I'll grind the fish/shrimp (or more commonly, ground beef) as gently as possible then stir clockwise (and clockwise only; you can go counterclockwise only, makes no difference just don't reverse direction). I use either a pair of large chopsticks held in my fist, or a sturdy small wooden spatula.

The paste will get increasingly "firm" over time.

The secret is the consistent unidirectional stirring.

In my experience, the egg white isn't necessary (it makes the paste goopier) and go light on the starch.
posted by porpoise at 10:41 AM on May 3, 2017 [2 favorites]


Best answer: What I learnt as a kid was to stir the ground fish with salt first, till it has a together texture, and only then add the other ingredients. If you asked my gran, only hand-chopping or a meat grinder would ever work for the grinding, but in my experience a food processor or immersion blender works just fine. It doesn't need to be a lot of salt, and you can do the stirring by hand or in a stand mixer, it's fast either way. Just don't add anything else before you have the right texture with just fish and salt. Has never failed for me even when I was young and inexperienced.
I checked some recipes and they all say to add the other ingredients slowly, but to be honest I don't really do that. The stirring with salt thing is what matters.
I don't know how to describe the desired texture. I'd suggest you just try to vigorously stir som salt into som chopped whatever meat for ten minutes and you will achieve consistency like a sticky dough or something. This base will keep all the elements from separating, which is what is happening when you get what you call sea slop.
posted by mumimor at 2:31 PM on May 3, 2017 [2 favorites]

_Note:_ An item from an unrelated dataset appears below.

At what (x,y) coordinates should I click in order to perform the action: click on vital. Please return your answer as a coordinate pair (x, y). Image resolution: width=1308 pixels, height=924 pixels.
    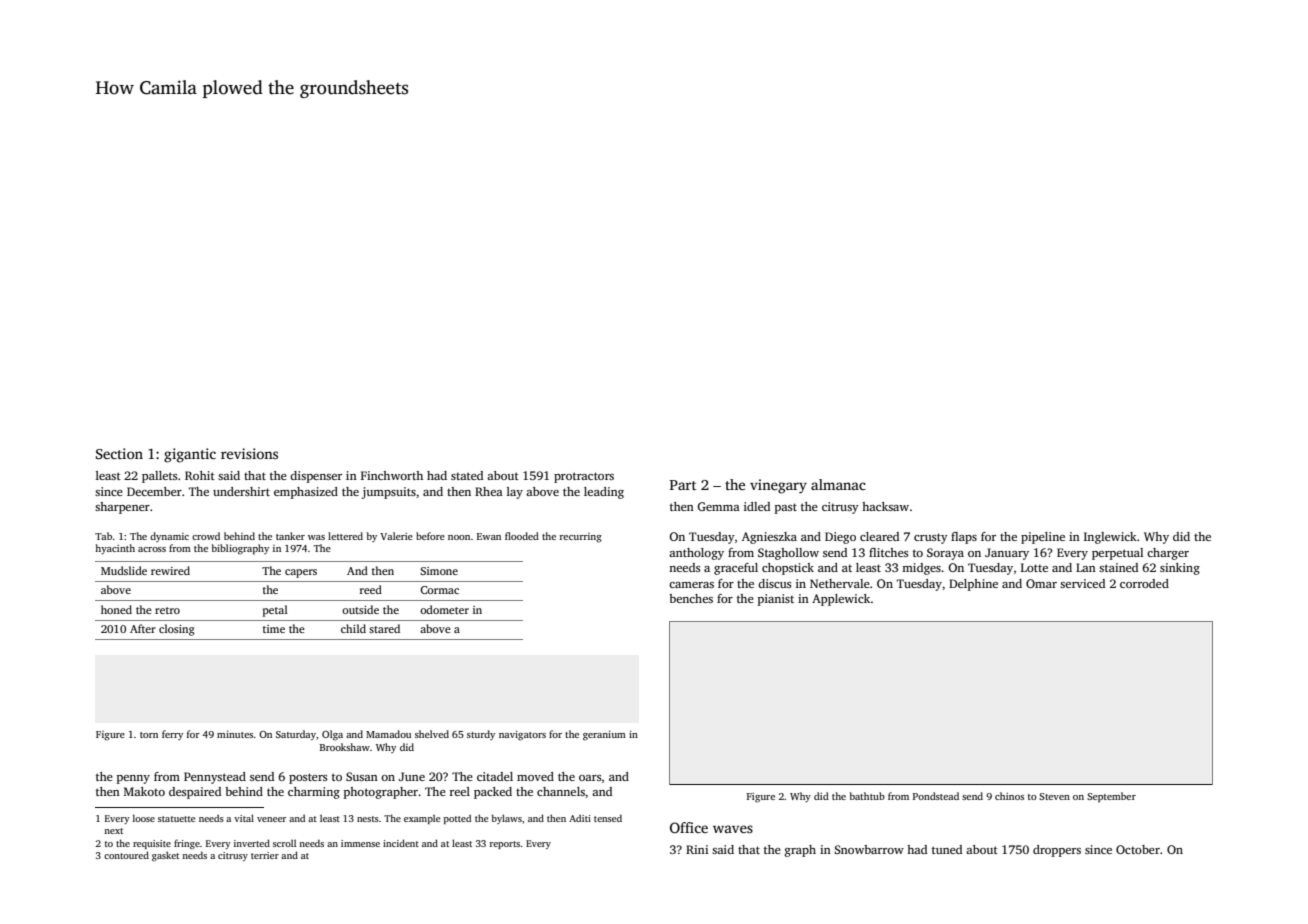
    Looking at the image, I should click on (244, 818).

mumimor, !! ha it feels like it's mostly Italians and italian inspired American cooking where meatballs are crumbly. A Danish postdoc invited the lab to a traditional meal and the meatballs she made were not crumbly. I asked, and yes, there was that stirring to get that "crunchy" mouthfeel. Less stirring, less "crunchy," but it was at least on the axis.

Oddly, upper/upper-middle class college kids in the midwest (arguably slumming it) were really pro-crumbly ground beef/meat and were totally disparaging of modifying it at all (my `meatballing`ground beef was seen as sacrilage. My massaging spices into a chunk of ground beef was "overhandling"). "Crunchy-est" meatballs (exemplified by the Vietnamese variety) were anathema. It was totally Weird.
posted by porpoise at 10:28 PM on May 4, 2017 [2 favorites]


Best answer: Haha porpoise - it's no more than a couple of days ago we tried to make American beef patties for the first time, with no stirring. I felt they were delicious as hamburgers in buns, but not nice on their own. The crumbly texture worked nicely with the condiments etc. in the hamburger serving, but they didn't have a nice mouthfeel on their own.

BUT, I forgot an important detail: the mixture needs to rest at least 20 minutes before cooking. You can make a really wet mix, and get nice and crunchy fishballs that are moist and meaty inside if it rests for a while.
posted by mumimor at 4:11 PM on May 5, 2017 [1 favorite]


On the extreme end of the spectrum, there's a phenomenon called a "sloppy joe" which is kind of like a hamburger but crumbly ground beef in a tomato sauce eaten between two buns.